* [Problem 1]: Rewrite the records from the dataset, replacing "click" with "tap" and keeping everything else the same.

How does git work?

11/07/2022
git

git is one of the most used version control systems out there. It is super versatile but this comes also with a price. It can get fairly complicated how git works. So let us have a look with some given examples.

git init or git clone

There are two ways to use git:

  1. git init which creates a local empty repository
  2. git clone which clones a repository for example from GitHub

git init is no real magic. It just creates a .git folder with some meta-information about your project. When you use git clone those meta-information are already present. The most important information might be: Where is the remote repository url?

If you start with an empty repository and do your work and create some changes you would go to GitHub, create a repository there and copy&paste the URL to your freshly created repo. After that you would do this the push your stuff to GitHub: git remote add origin [copied web address].

But wait, there is a lot to unpack here.

What is remote, origin and local?

If you have a repository for example on GitHub and also work locally, you have indeed 3 versions of that repository. git

  • Remote: In simple terms remote is just another git repository somewhere else with the intention to keep your version and its version in sync.
  • origin: Origin is your local version of the remote repository. It is not necessarily in sync nor does the remote version exist anymore. Why we have that we will see later. All information is kept inside the .git folder.
  • local: Basically your current checked out version. If you add a commit, you will be ahead of origin.

We will know see example by example why we have them and how do they work.

git fetch

One of the most common operations is git fetch. This command does not update your local copy.

fetch

The only thing it does it to go to the remote repository and get the latest changes and mirror them into your origin state. The idea behind almost all git commands is to be non-destructive. That is why you have a mirror of the remote repository which is not your current working set. Before I tell what happens to get changes from origin to local we have to understand how git works.

git branches and commits

A central concept of git is using branches and creating commits. Let's have a look what that is. Let's start with a commit. A commit is nothing more than the difference between the last commit and the changes you did right now plus some meta-information (the infamous hash, author, timestamp, ...). Of course that can be modified files, added files or even deleted files. It is crucial to understand that git only safes the diff (difference) between two commits. This works perfectly for a given reason:

commit

Every commit (indicated as this yellow bubble) has a parent. As everyone has only incremental changes we can just go along the whole graph to construct the "whole" working set at any given commit. The reason git saves only incremental changes aka diffs is, that it saves a lot of space. Just imagine you have a 100kb file where you only change a single character. Instead of storing once again 100kb, the diff is only some bytes in size. To recap: If you want to have the latest changes you just have to replay all the diffs. If you call git add you are "staging" your changes and afterwards with git commit you "transform" them into a commit. Also a commit is "immutable". That said if you create one you can just not edit them. Operations like amend or rebase will create new commits. That is important and we will see later why.

That leads us to the next candidate: What is a branch?. We literally branch of this linear structure into two or more lanes.

branch

We can see we can "branch off" from a given commit and can also merge again into if we want later. That said one commit can have multiple descendants. If it has, we branched off at this commit. That is how we can find out what a common subset between two branches is. Just follow the trail of both until we see the same commit as parent in both branches.

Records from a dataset
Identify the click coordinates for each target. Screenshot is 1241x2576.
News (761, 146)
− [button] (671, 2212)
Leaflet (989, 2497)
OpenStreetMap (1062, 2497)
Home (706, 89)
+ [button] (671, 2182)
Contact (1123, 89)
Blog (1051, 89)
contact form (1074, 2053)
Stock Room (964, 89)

* [Problem 2]: Copy out the passage of the git article between "1. git init" and "[copied web address].", inclusive, word for word.

* [Exercise response 1]:
Identify the tap coordinates for each target. Screenshot is 1241x2576.
News (761, 146)
− [button] (671, 2212)
Leaflet (989, 2497)
OpenStreetMap (1062, 2497)
Home (706, 89)
+ [button] (671, 2182)
Contact (1123, 89)
Blog (1051, 89)
contact form (1074, 2053)
Stock Room (964, 89)

* [Exercise response 2]:
1. git init which creates a local empty repository
  2. git clone which clones a repository for example from GitHub

git init is no real magic. It just creates a .git folder with some meta-information about your project. When you use git clone those meta-information are already present. The most important information might be: Where is the remote repository url?

If you start with an empty repository and do your work and create some changes you would go to GitHub, create a repository there and copy&paste the URL to your freshly created repo. After that you would do this the push your stuff to GitHub: git remote add origin [copied web address].